With a catch in his voice, Weyrich told of one of the trainees giving him a pin with a miniature Soviet space shuttle on it. “People have said that this shuttle resembles the American space shuttle,” the Russian said. “Thanks to you, we hope to build a constitution and a nation that resembles yours.”
The child of immigrant parents, Weyrich said he told the Soviets, “This is why I got into politics, but I never thought I’d have an opportunity like this.”
The consequences of the visit will be felt both there and here. Weyrich’s group has been invited to repeat the seminar in the Urals. The Soviet trainees tape-recorded everything and already have been on the air in Russia, offering tapes and training to others who may run in next year’s elections.
As for Weyrich, he came back convinced that, “There is no question profound changes are going on in the Soviet Union. We don’t know how far they will go, but they are unquestionably real. And what I learned was that these are responses to fundamental forces at work in the Soviet Union. Gorbachev is not the source of these changes as much as he is the result of them.”
On the day we talked, he had spent the lunch hour arguing with other conservative operatives, most of whom, he said, “don’t believe anything is happening. They say the tanks are still there and it can all be reversed at any moment.”

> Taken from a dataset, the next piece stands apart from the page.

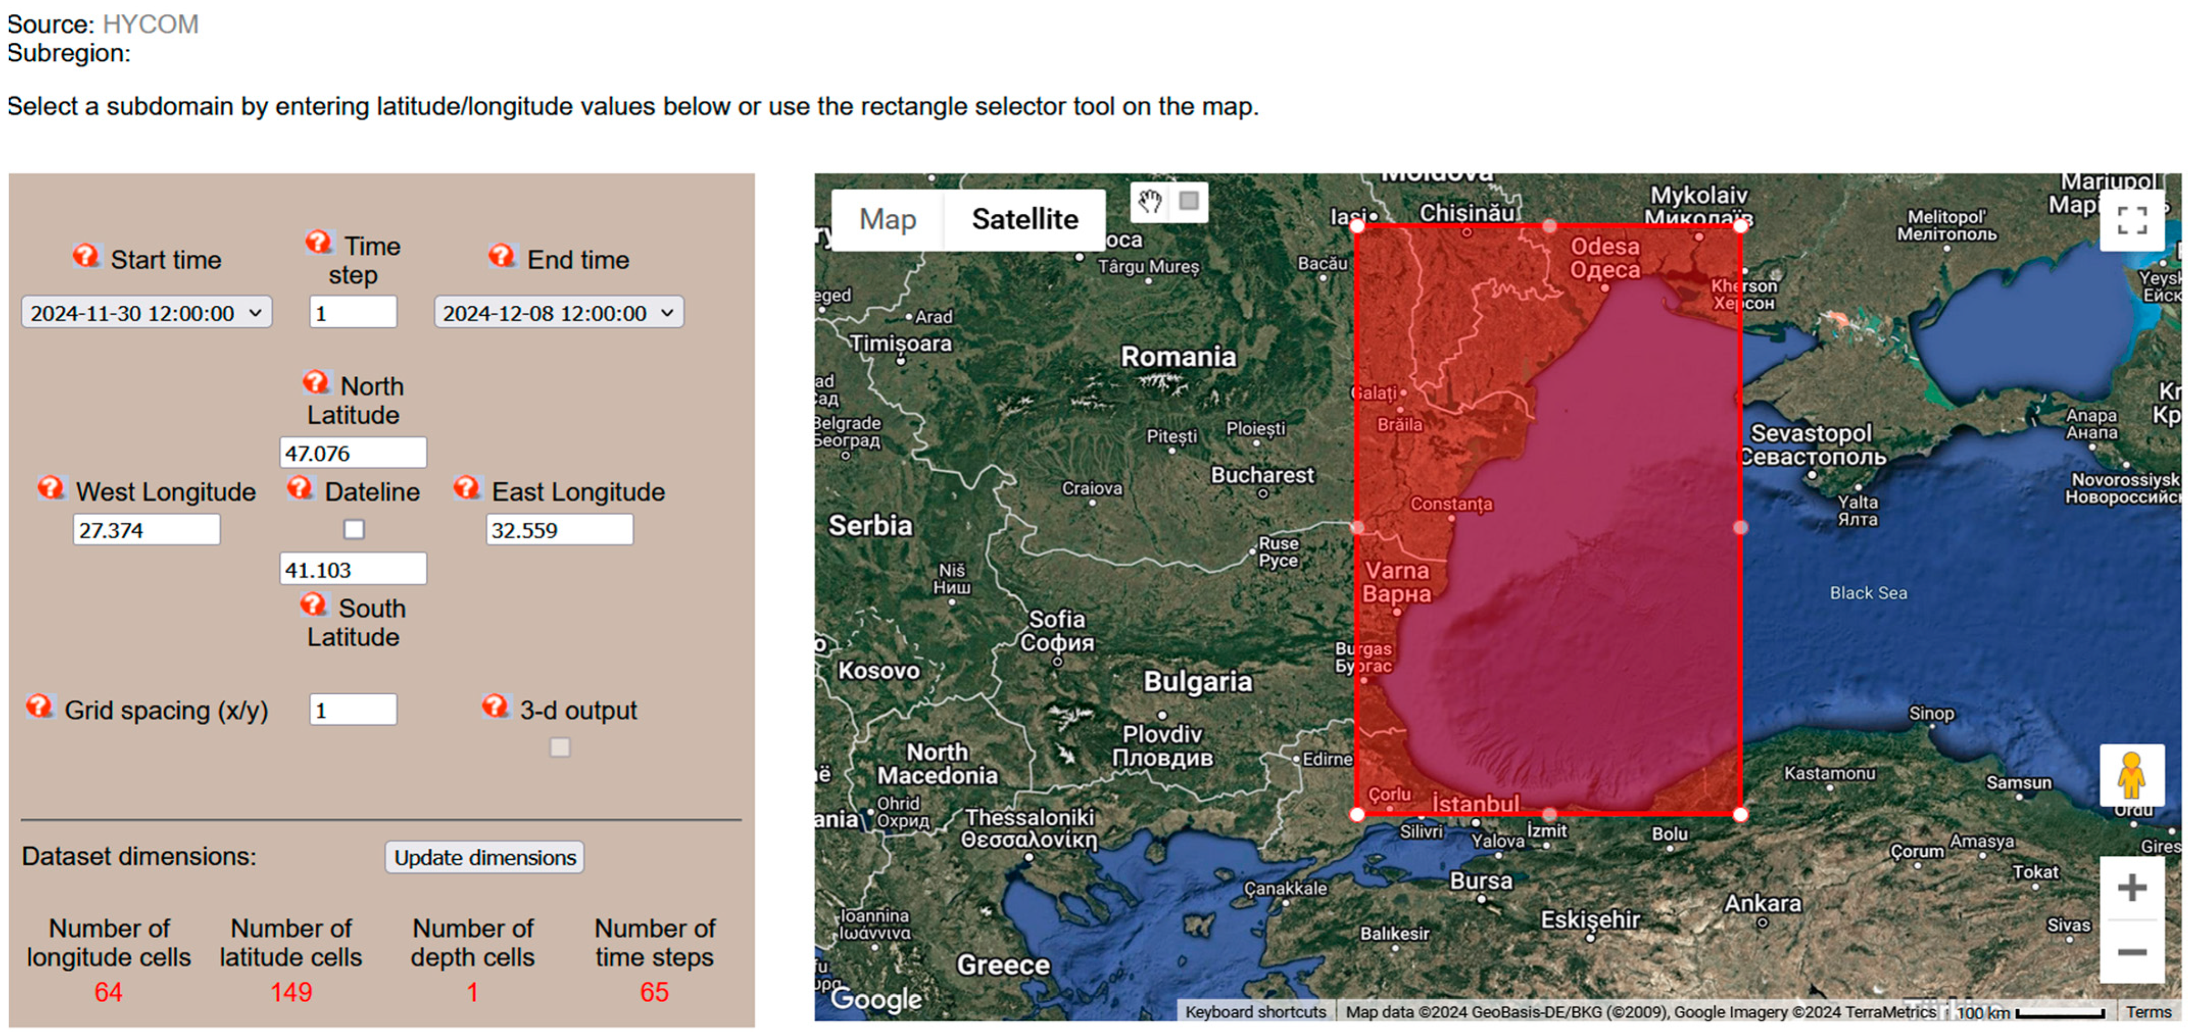Expand the End time dropdown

Weyrich strongly disagrees now. “Anti-communism has been a cementing force for the conservative movement,” he said, and without it, the politics of the domestic scene will never be the same. But it would be a stupid strategy to deny the reality of what is happening.”
George Bush is always looking nervously to his right to see if the conservative activists are going to denounce him. Weyrich’s trip shows that Bush may be freer than he could ever previously have hoped to pursue the possibilities implicit in his new relationship with Gorbachev.